I'm going to wait a few hours to see if anyone complains that
I've missed anything, then will compile and circulate the
working draft to this list.   That should still give Peter time
to paste any alternate or additional text into the working draft
if he feels the inclination or need.

thanks,
    john


--On Thursday, March 2, 2017 16:57 +0000 Stephen Farrell
<stephen.farrell@cs.tcd.ie> wrote:

> 
> 
> On 02/03/17 15:45, John C Klensin wrote:
>> Stephen,
>> 
>> If you want to craft some text and tell us where to put it,
>> I'd appreciate it.  Noting that there is already a template
>> requirement for security and privacy information and the DE
>> team is charged with reviewing those templates for
>> completeness, 
> 
> Sure. I'd suggest the following change in 6.4.4:
> 
> OLD:
> 
>    o  Various issues discussed in the guidelines for security
>       considerations in RFCs [RFC3552] and the privacy
> considerations       for Internet protocols [RFC6973].
> 
> NEW:
> 
>    o  Various issues discussed in the guidelines for security
>       considerations in RFCs [RFC3552] and the privacy
> considerations       for Internet protocols [RFC6973]. In
> particular note the       privacy considerations text in
> [RFC7254] which may provide       a useful model for such
> cases.
> 
> And adding 7254 as a reference as well.
> 
> If Peter or someone wants to suggest more text, that'd also be
> fine by me.
> 
> Cheers,
> S.
> 
>> I
>> think it is important that such text be as extensive as needed
>> but no longer and, in particular, that it not add to the
>> redundancy that you and Alissa have complained about any more
>> than necessary.
>> 
>> thanks,
>>    john
>> 
>> 
>> --On Thursday, March 2, 2017 14:33 +0000 Stephen Farrell
>> <stephen.farrell@cs.tcd.ie> wrote:
>> 
>>> 
>>> Hi John,
>>> 
>>> For context (that I'm sure isn't needed for some of you,
>>> but will nonetheless spell out just in case:-), as I'm
>>> an abstain ballot, I'm not blocking this, but I am happy
>>> to chat of course.
>>> 
>>> That said, yes, I think it would be good and sufficient
>>> to highlight the need for privacy to be considered as
>>> part of evaluations here, and I'd also hope that the IESG
>>> when appointing DEs keep that in mind. I also agree that
>>> there's a danger here of trying to police things too
>>> much, hence my reference to rfc6919 and it's fine concept
>>> of "MUST (but we know you won't)" that is worth avoiding
>>> in any text we add about privacy.

• STORED ROWS:
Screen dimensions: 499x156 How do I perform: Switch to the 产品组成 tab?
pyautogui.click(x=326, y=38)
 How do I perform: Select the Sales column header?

--

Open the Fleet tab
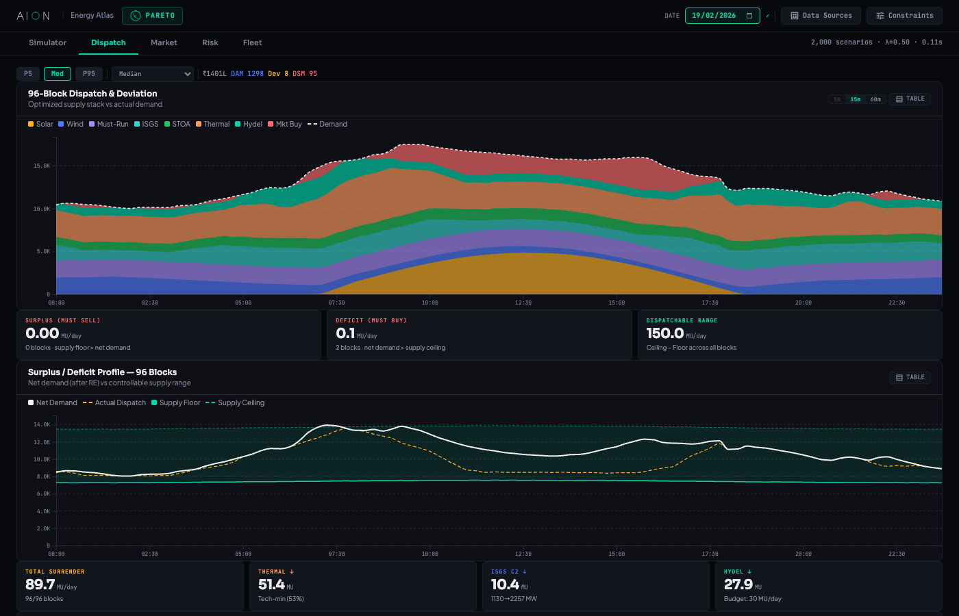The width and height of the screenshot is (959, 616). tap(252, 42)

...

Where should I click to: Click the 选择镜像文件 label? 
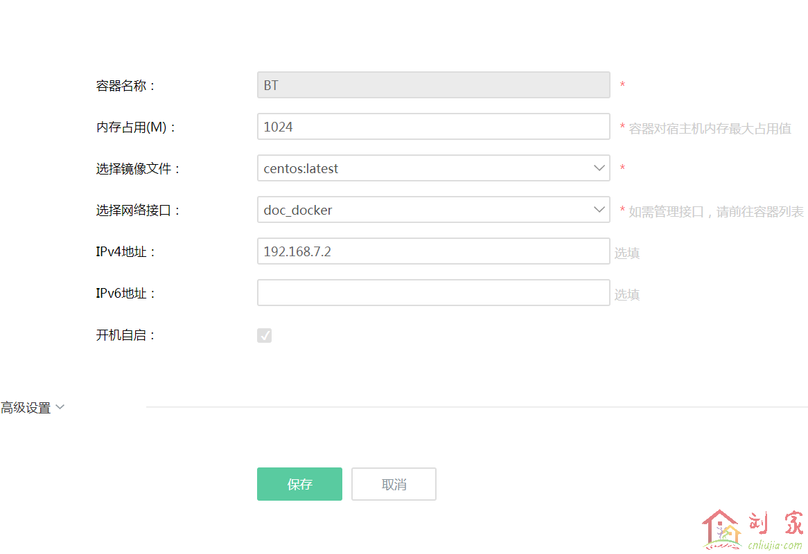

• TASK REQUIREMENTS:
[A] Answer these questions from the email thread:
(i) Which section does Stephen Farrell propose to change?
(ii) Which RFC does he ask to add as a reference?
(iii) Which RFC did he cite for the concept of "MUST (but we know you won't)"?
[B] Write the next part of the email thread on privacy text, starting after its final quoted sentence and keeping its quoting style.
The entries come from a different source than the email thread about privacy text.

• SET OF ANSWERS:
[A]
(i) Section 6.4.4
(ii) RFC 7254
(iii) RFC 6919

[B]
>>> 
>>> Anyway, yes I think a bit more text that emphasises that
>>> there can be (for some folks, unexpected) privacy issues
>>> here and a pointer to the example of rfc7254 should be
>>> fine.
>>> 
>>> If it helps for me to try help craft a bit of text along
>>> those lines, I'm happy to help with that, but I'm also
>>> happy for the folks involved to just do that if they so
>>> choose.
>>> 
>>> Cheers,
>>> S.
>>> 
>>> On 02/03/17 13:35, John C Klensin wrote:
>>>> 
>>>> 
>>>> --On Thursday, March 2, 2017 08:11 +0000 Stephen Farrell
>>>> <stephen.farrell@cs.tcd.ie> wrote:
>>>> 
>>>>>> Perhaps you could clarify what some of your concerns are
>>>>>> here, above and beyond the use of URIs in general (after
>>>>>> all, a URN is a URI). Reading between the lines, I imagine
>>>>>> you might be worried that URNs within a particular URN
>>>>>> namespace (e.g., for U.S. Social Security Numbers or the
>>>>>> like) - once suitably resolved into one or more URLs -
>>>>>> might enable an attacker to determine a person's physical
>>>>>> location (e.g., via IP address) or actual identity (e.g.,
>>>>>> a pseudonym could "resolve" to a real name). Are these
>>>>>> guesses on the mark?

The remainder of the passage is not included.